The latest research conducted by the Cultural Research Center at Arizona Christian University found that since the start of the COVID pandemic, incidence of a biblical worldview dropped from 6% to 4% among a nationally representative sample of 2,000 adults 18 or older. The study noted that fewer say they are “deeply committed to practicing” their religious faith in 2023 compared to 2020, which was reflected by a 20-percentage point drop “in those who believe they have a unique, God-given calling or purpose for their life,” from 66% of adults before the pandemic to 46% today.
The research did find increases in specific religious behaviors, including an 11-point increase (from 27% to 38%) in those who believe sex between two unmarried people is immoral. There was also a six-point increase in those who agree that “intentionally lying in order to protect your reputation or best interests” is immoral.
Still, a huge decline was found among born-again believers who say they “have a unique, God-given purpose or calling,” plunging from 88% to 46%. A further considerable drop was found for those claiming to be “deeply committed to practicing” their faith, falling from 85% to 50%.
George Barna, who serves as the director of research at the Cultural Research Center, described the two shifts as “quite astonishing.” But as he told Family Research Council President Tony Perkins on Tuesday’s edition of “Washington Watch,” these numbers can partly be attributed to what is happening among the millennial generation.
“Millennials [are] currently 21 to 39 years of age — [the] largest generation in America’s history, our primary parenting generation,” he explained. “[The] four biggest issues they’re struggling with: Number one, no sense of purpose in life. Seventy-five percent say, ‘I don’t know why I should get out of bed in the morning.’ Think about the impact of that on a family. Secondly, you’ve got a majority of them who admit that every day they’re struggling with mental health issues, severe depression, anxiety, fear, these kinds of things. And what does that look like in reality? The highest suicide rate of any generation we’ve ever seen.”

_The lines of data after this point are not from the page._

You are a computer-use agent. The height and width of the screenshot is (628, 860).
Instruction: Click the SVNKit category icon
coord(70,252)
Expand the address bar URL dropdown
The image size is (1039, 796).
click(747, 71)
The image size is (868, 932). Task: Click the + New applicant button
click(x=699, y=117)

Barna, who also serves as senior research fellow at FRC’s Center for Biblical Worldview, further pointed to a common millennial value. “[A] third issue [is] they believe that relationships are vitally important. They want to be connected. They want to belong. They want to be part of a community. But they say it’s not working. It’s not happening. Now, part of that has to be traced back to their own selfishness, if you will, the narcissism of the generation where they believe that everything is about me. And if you want deep relationships, it can’t all be about you. And fourthly … is their faith issue, their worldview. And we know that this is a generation among all adult generations that has the lowest incidence of biblical worldview … the foundation of it all.”

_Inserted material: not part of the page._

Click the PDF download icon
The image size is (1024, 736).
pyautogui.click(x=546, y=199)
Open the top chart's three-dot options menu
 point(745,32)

While the religious worldview of Americans continues to dwindle overall, Barna’s research has also found a simultaneous movement among religious conservatives that is coalescing around political engagement, which makes up approximately 9% of the adult population.
“[There is a] core of Bible-believing Christians in America who don’t want to just sit and tell other people what to do, but they want to make things happen,” he noted. “They have real ideas about how the world can change for the better, and they’re going to pour themselves into it.” As Perkins observed, this group, often referred to by Barna as SAGECons (Spiritually Active, Governance Engaged Conservatives) made up 14% of the vote in 2020, which translated to a third of Donald Trump’s overall vote.
“Ninety-nine percent of SAGECons turned out to vote,” Barna pointed out. “I’ve been doing this in politics for 40 something years now, been involved in a lot of national elections, worked with four presidential candidates. I’ve never seen anything like that. So it’s unprecedented. But it’s because they feel that this is an urgent time. This is not a time to sit back. If you care about the country, if you care about the kingdom, you’ve got to dig in.”
Dan Hart is senior editor at The Washington Stand.